Wednesday, March 22, 2023

Names of Sabah landmarks gets vandalised by Philippines, sparks outrage among Malaysians

Social NewsNames of Sabah landmarks gets vandalised by Philippines, sparks outrage among Malaysians

The Philippines and Malaysia has never been on good terms, especially when it comes to the topic of Sabah.

Throughout the years, the Philippines has been spending a lot of effort to ‘claim’ Sabah, from court cases to randomly photoshopping the Philippines flag into Sabah territories.
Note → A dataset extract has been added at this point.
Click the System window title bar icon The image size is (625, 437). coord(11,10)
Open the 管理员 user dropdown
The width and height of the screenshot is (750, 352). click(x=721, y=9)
However, it appears that the battle has not taken to new heights with something changing the names of Sabahan landmarks on Google Maps.

According to Kosmo, someone had been altering the names of several iconic buildings and destinations within the East Malaysian state to place them under the “ownership” of the Philippines.


Some of these affected landmarks include Sandakan Airport (changed to “Sandakan Airport of the Philippines), Tawau Tanjung Market, and the Tangkulap Forest Reserve (changed to “Philippine Republic Tangkulap Forest Reserve).

Apart from that, it was reported that Kota Marudu Hospital on Sabah’s east coast was named “Hospital Kota Mardu Philippines” on Google’s main search engine a couple of weeks ago.

As of the time of writing, all affected landmark listings on Google Maps have been amended to reflect their correct names and sovereign ownership.

Source: The Vibes

Naturally, this incident did sit well with Malaysians, especially the locals, and many find the changes rude and insulting.

Taking it to Facebook, Kota Kinabalu’s Member of Parliament Chan Foong Hin stressed that Sabah is a “sovereign state within the Federation of Malaysia” and said that he will be writing a protest letter to the Philippine embassy and Google.

Many netizens also believed that the incorrect information is linked to the Sulu claimants’ case in the French arbitration court. 

Last month, Malaysians were surprised when a Luxembourg court ordered the seizure of two Petronas subsidiary firms that are worth more than US$2 billion (≈RM8.87 billion).

However, the Paris Court of Appeal later opted to stay the ruling, with the reason being that enforcing the penalty could be a problem for Malaysia’s sovereign status as a nation.